【论文笔记】Unicoder: A Universal Language Encoder by Pre-training with Multiple Cross-lingual Tasks-CSDN博客

本文链接：https://blog.csdn.net/gjh1716718326/article/details/122085422

We present Unicoder, a universal language encoder that is insensitive to different languages. Given an arbitrary NLP task, a model can be trained with Unicoder using training data in one language and directly applied to inputs of the same task in other languages.

universal的含义：

对语言是不敏感的

在一种语言上训练后，可以直接应用到其他语言

Comparing to similar efforts such as Multilingual BERT (Devlin et al., 2018) and XLM (Lample and Conneau, 2019), three new cross-lingual pre-training tasks are proposed, including cross-lingual word recovery, cross-lingual paraphrase classification and cross-lingual masked language model. These tasks help Unicoder learn the mappings among different languages from more perspectives.

文章在Multilingual BERT和XLM的基础上，提出了三种新的预训练任务。

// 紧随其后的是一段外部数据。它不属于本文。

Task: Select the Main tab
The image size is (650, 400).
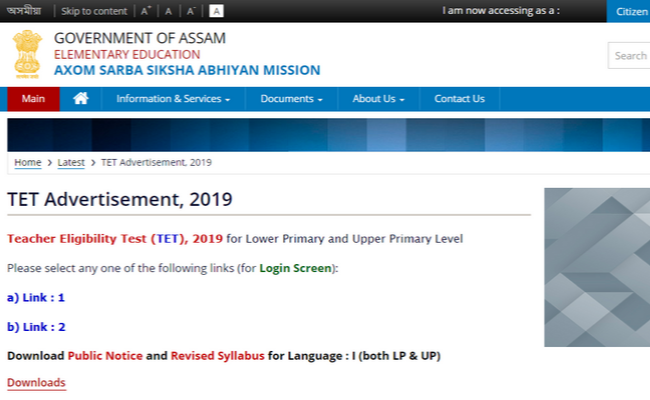Action: pyautogui.click(x=33, y=99)
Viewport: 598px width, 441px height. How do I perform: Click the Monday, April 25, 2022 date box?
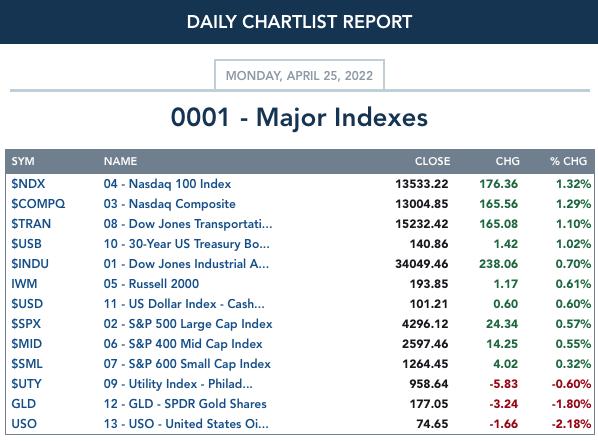299,75
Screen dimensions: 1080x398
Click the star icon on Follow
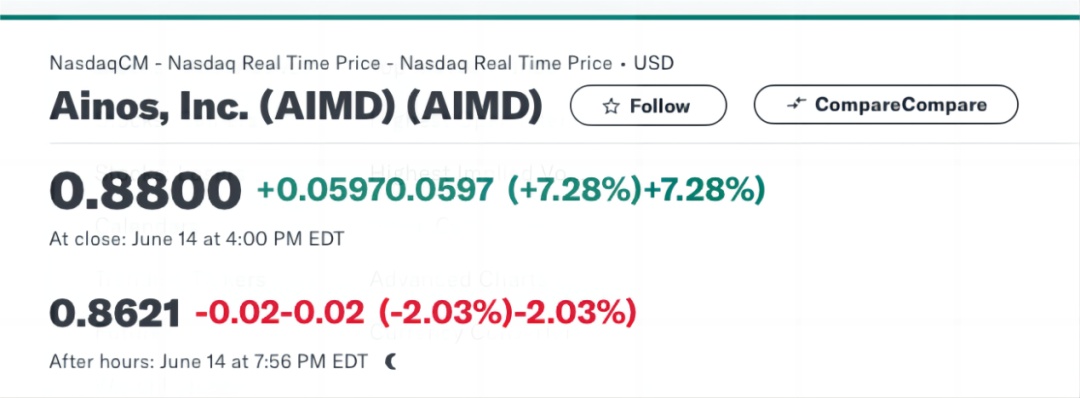611,106
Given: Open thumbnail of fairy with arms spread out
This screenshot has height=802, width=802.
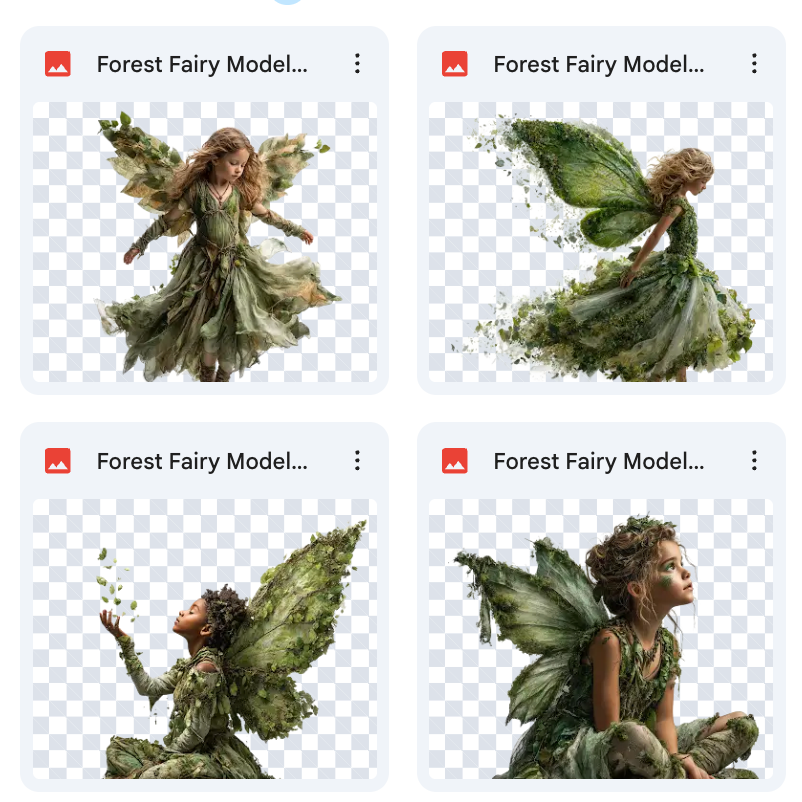Looking at the screenshot, I should point(205,240).
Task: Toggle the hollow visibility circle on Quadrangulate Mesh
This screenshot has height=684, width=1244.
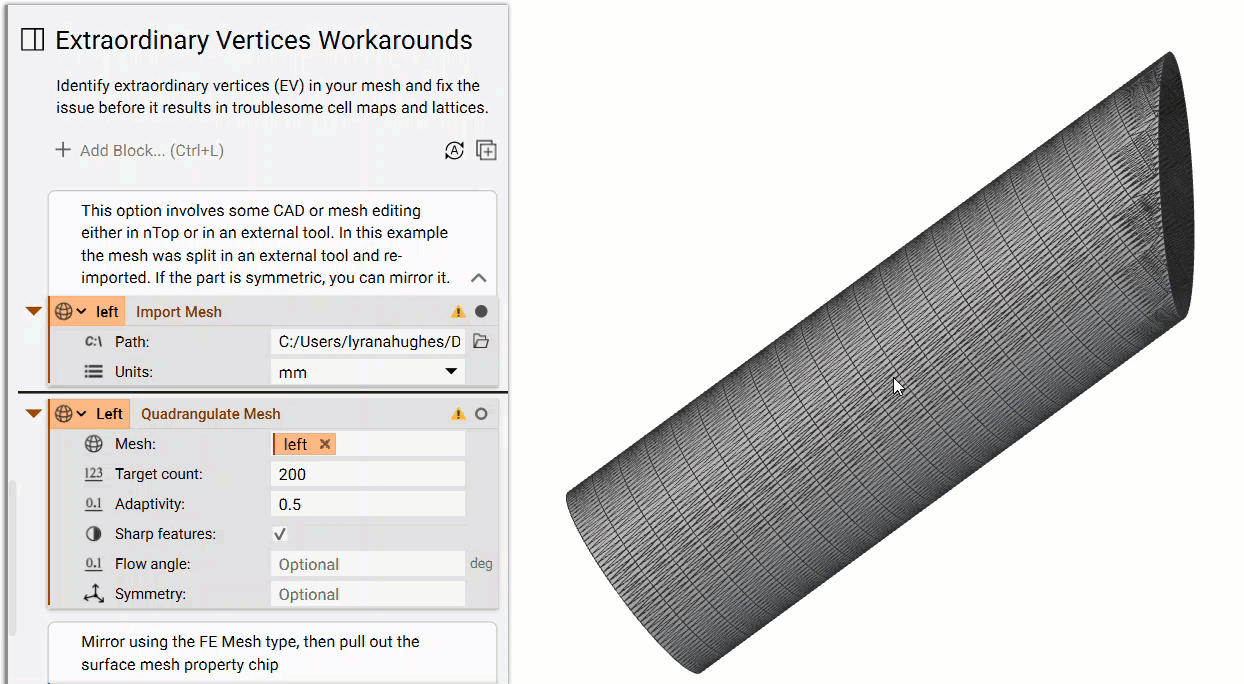Action: click(480, 413)
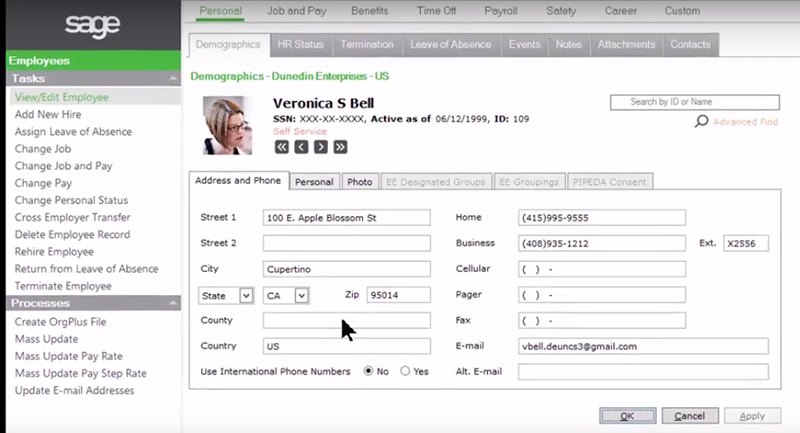The image size is (800, 433).
Task: Open the State/Province type dropdown
Action: pyautogui.click(x=246, y=295)
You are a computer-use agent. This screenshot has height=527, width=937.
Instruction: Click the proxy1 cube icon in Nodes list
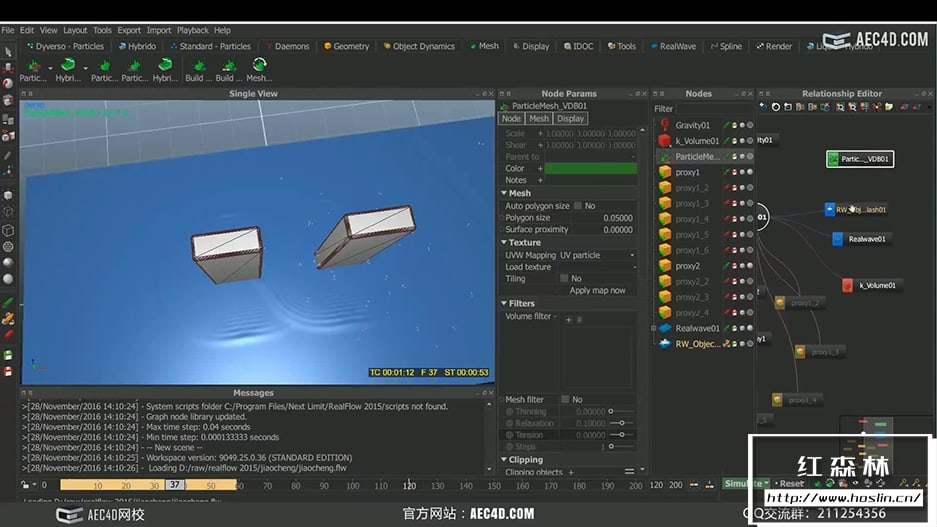click(664, 172)
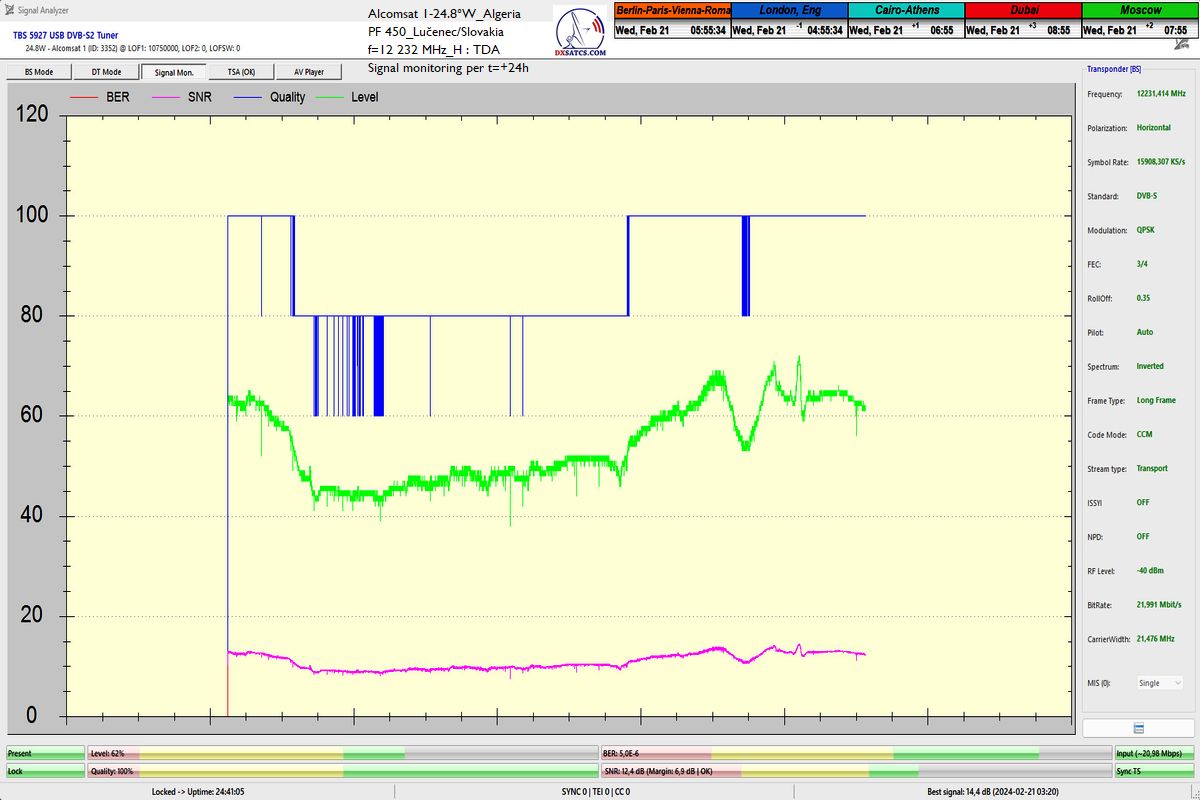This screenshot has width=1200, height=800.
Task: Click the green Lock status indicator
Action: [x=44, y=771]
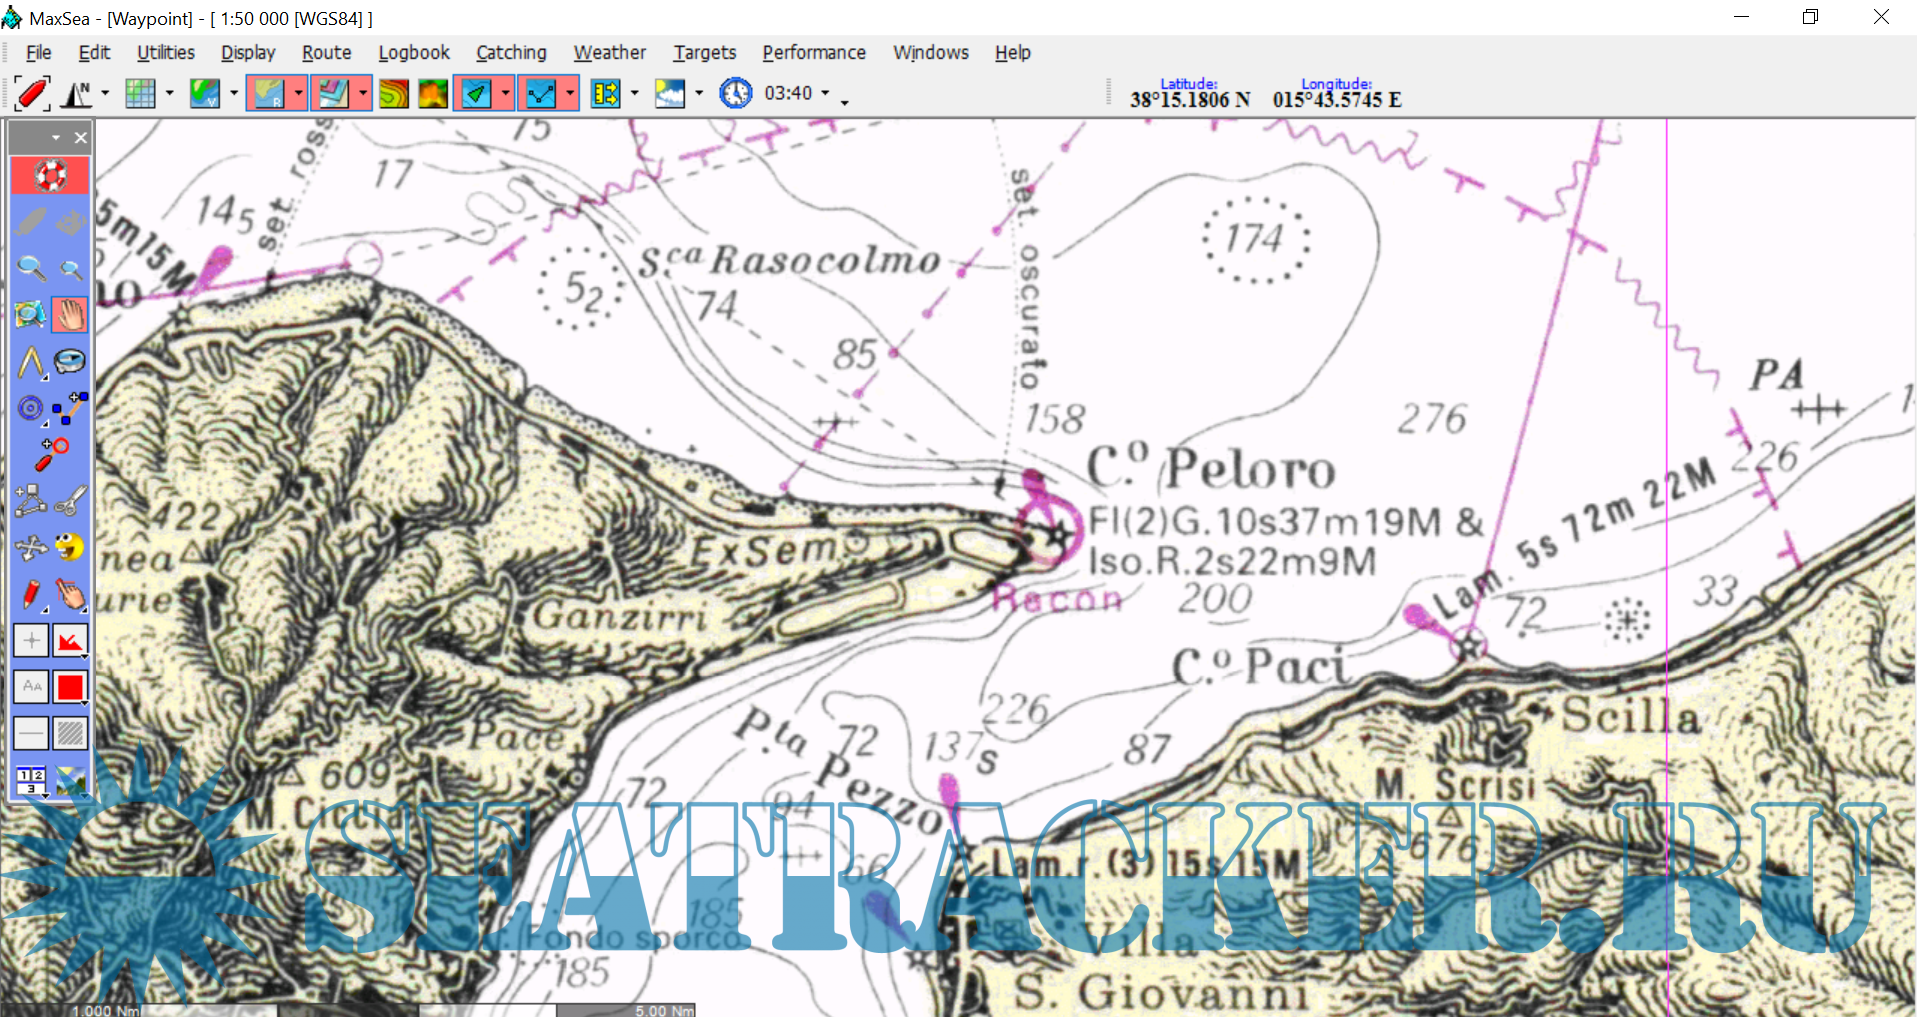1917x1017 pixels.
Task: Click the center on boat toolbar icon
Action: [30, 93]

Experiments are performed on two tasks: cross-lingual natural language inference (XNLI) and cross-lingual question answering (XQA), where XLM is our baseline.

两个检验任务：跨语言推断和跨语言问答。

简介

Multilingual BERT trains a BERT model based on multilingual Wikipedia,
which covers 104 languages. As its vocabulary contains tokens from all languages, Multilingual BERT can be used to cross-lingual tasks directly.

关于Multilingual BERT的一些简介：

包含104种语言

共享词表